TASKS TO COMPLETE
**A)** Rewrite the passage on the Soviet childlessness tax with "five decades" changed to "fifty years", starting at the words "The plan was" and stopping after "in the works.".
**B)** Which groups does the passage on the Soviet childlessness tax name as exempt from the tax? List every one.
**C)** In the passage on the Soviet childlessness tax, what was the levy Stalin imposed in 1941?

EXCERPTED TEXT
....................

Many countries offer tax credits to families with children, but that doesn’t mean people without children will be financially penalized.
However, in the former Soviet Union, just such a tax existed in an effort to encourage citizens to have children and thus increase the country’s population. This so-called tax on childlessness began in 1941, when Soviet leader Joseph Stalin imposed a 6 percent levy on men between the ages of 25 and 50 and married women between 20 and 45 who didn’t have children.
The plan was meant in part to make up for losses incurred during World War II, when the Soviet Union lost approximately 15 percent of its population, or nearly 17 million people (although some estimates are as high as 27 million).
Some individuals were exempt from the tax, including many students, parents who had lost children in the war, and people living below a certain income threshold.
The tax remained in place for five decades, diminishing and finally being declared defunct with the fall of the Soviet Union in 1991. Russia continues to struggle with concerns about negative population growth (which is when a nation’s death rate surpasses its birth rate combined with its immigration rate). There has even been talk of bringing back the childlessness tax, but as of 2020, no such plans are in the works.
Soviet strangeness:
Fears of a nuclear war prompted many Soviets to dig tunnels and fallout bunkers, including underground routes from the Kremlin to train stations.
Speaking of digging, between 1970 and 1992, the Soviet Union (and then Russia) drilled the Kola Superdeep Borehole in the northwestern part of the country. It is the world’s deepest hole, going down 7.5 miles (12 km ) into the Earth’s crust.
To avoid embarrassing his nation with his love of an American beverage, Soviet war hero Georgy Zhukov had Coca-Cola manufactured in a clear form, known as “White Coke.”

....................

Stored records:
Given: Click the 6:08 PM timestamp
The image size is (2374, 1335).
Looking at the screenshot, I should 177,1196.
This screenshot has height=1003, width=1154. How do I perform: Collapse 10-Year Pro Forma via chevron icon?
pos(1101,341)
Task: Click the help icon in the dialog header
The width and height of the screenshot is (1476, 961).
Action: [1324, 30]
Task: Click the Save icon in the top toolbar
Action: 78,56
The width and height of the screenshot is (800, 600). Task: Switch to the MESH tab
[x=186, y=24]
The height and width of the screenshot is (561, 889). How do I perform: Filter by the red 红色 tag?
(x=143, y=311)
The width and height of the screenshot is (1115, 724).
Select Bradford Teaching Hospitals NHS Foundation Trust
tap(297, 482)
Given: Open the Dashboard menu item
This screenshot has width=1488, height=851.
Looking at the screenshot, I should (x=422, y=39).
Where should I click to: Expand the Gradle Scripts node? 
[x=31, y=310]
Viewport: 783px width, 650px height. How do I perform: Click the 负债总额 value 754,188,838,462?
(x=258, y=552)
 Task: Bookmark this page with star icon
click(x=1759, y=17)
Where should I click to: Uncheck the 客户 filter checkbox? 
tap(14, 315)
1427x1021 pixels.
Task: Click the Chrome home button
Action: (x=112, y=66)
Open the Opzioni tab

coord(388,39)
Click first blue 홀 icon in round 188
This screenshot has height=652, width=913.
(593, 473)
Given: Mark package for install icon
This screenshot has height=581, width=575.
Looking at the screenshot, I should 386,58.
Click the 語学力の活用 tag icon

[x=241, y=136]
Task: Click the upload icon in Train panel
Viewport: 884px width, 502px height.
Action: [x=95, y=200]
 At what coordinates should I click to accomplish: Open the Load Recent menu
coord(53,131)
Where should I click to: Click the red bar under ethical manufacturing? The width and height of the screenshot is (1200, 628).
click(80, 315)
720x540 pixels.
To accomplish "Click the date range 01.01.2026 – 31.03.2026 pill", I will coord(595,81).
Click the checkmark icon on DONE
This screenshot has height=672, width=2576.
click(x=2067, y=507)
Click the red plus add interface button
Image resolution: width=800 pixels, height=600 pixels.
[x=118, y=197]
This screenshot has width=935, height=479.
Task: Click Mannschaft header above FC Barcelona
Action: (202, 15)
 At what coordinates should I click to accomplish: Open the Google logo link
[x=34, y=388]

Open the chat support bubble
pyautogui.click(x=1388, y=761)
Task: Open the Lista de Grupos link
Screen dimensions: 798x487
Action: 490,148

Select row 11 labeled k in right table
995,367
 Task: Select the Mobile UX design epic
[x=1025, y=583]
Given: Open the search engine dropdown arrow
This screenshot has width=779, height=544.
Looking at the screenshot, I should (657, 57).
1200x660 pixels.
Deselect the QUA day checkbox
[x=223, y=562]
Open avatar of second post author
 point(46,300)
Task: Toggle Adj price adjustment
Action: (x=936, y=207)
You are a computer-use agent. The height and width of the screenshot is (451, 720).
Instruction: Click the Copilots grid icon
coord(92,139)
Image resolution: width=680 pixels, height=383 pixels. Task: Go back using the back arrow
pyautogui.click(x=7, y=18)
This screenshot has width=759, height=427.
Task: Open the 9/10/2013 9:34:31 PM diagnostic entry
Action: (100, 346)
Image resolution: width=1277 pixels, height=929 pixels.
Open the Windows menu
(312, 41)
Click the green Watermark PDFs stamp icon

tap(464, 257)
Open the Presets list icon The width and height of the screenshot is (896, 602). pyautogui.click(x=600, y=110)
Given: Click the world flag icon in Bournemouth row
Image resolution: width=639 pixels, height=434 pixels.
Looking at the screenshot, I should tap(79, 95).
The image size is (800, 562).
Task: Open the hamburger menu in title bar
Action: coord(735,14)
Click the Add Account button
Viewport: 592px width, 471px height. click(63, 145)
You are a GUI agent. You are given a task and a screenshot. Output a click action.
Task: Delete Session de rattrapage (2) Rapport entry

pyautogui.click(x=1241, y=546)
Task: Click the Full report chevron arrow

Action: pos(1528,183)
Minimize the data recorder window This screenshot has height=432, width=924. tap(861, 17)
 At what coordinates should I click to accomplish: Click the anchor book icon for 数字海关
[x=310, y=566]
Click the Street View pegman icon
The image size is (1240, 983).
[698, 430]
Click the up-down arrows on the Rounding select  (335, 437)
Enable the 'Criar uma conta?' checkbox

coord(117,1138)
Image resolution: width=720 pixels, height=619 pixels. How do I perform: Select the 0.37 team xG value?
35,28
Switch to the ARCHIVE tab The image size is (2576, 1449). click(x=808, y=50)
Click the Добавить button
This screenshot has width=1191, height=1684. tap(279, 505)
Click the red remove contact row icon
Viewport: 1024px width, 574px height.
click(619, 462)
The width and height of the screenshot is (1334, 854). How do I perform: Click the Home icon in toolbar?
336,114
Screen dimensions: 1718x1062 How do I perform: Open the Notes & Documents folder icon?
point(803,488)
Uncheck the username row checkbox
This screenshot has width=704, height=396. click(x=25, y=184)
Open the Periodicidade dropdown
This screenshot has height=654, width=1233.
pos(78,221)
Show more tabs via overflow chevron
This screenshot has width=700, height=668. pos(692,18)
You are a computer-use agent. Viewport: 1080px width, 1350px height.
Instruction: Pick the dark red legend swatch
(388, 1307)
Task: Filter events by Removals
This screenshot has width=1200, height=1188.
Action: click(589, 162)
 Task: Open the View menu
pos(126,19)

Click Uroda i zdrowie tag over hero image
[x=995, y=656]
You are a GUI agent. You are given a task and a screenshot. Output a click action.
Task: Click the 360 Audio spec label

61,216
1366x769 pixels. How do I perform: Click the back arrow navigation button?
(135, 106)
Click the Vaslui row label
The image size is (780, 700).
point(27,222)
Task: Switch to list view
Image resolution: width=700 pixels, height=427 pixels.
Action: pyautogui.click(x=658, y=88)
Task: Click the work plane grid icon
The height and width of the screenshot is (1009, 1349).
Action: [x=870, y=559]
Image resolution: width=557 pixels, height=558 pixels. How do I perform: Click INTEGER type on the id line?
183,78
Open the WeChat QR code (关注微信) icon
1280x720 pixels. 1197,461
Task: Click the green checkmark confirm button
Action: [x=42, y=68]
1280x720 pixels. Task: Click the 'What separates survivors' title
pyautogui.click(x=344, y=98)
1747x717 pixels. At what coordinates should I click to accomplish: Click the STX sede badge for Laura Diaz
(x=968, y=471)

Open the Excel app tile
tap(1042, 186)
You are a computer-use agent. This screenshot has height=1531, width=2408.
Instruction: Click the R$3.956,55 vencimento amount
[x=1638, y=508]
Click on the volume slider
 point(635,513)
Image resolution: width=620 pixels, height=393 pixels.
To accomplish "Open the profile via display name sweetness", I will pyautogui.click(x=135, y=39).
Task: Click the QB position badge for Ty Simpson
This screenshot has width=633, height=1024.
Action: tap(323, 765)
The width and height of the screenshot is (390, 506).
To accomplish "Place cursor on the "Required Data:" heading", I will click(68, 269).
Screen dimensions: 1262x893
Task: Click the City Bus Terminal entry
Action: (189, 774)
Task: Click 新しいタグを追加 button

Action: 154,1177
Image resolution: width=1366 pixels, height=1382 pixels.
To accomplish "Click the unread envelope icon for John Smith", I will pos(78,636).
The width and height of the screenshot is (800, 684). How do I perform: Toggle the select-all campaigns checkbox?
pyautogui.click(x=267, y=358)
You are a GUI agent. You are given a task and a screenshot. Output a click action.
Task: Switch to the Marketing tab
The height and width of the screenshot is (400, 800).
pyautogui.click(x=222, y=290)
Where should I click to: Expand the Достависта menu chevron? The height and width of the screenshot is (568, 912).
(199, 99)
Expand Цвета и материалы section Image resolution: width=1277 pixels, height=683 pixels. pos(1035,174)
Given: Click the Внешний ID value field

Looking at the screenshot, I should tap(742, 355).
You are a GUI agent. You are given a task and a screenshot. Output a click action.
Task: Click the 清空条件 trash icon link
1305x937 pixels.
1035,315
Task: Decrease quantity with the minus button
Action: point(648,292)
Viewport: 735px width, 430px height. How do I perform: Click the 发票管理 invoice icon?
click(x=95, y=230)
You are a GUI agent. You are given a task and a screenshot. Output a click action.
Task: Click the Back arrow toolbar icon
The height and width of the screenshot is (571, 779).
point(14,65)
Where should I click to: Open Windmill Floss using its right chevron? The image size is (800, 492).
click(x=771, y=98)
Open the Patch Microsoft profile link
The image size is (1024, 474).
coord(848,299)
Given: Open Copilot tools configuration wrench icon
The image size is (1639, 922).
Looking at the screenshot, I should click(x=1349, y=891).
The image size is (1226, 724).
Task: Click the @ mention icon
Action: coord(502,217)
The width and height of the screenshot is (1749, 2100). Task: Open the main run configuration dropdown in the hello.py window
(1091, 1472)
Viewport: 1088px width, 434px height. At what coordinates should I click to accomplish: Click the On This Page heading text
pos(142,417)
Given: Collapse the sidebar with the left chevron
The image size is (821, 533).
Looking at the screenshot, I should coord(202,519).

....................

ANSWERS IN ORDER
**A)**
The plan was meant in part to make up for losses incurred during World War II, when the Soviet Union lost approximately 15 percent of its population, or nearly 17 million people (although some estimates are as high as 27 million).
Some individuals were exempt from the tax, including many students, parents who had lost children in the war, and people living below a certain income threshold.
The tax remained in place for fifty years, diminishing and finally being declared defunct with the fall of the Soviet Union in 1991. Russia continues to struggle with concerns about negative population growth (which is when a nation’s death rate surpasses its birth rate combined with its immigration rate). There has even been talk of bringing back the childlessness tax, but as of 2020, no such plans are in the works.

**B)**
- Many students
- Parents who had lost children in the war
- People living below a certain income threshold

**C)** A 6 percent levy.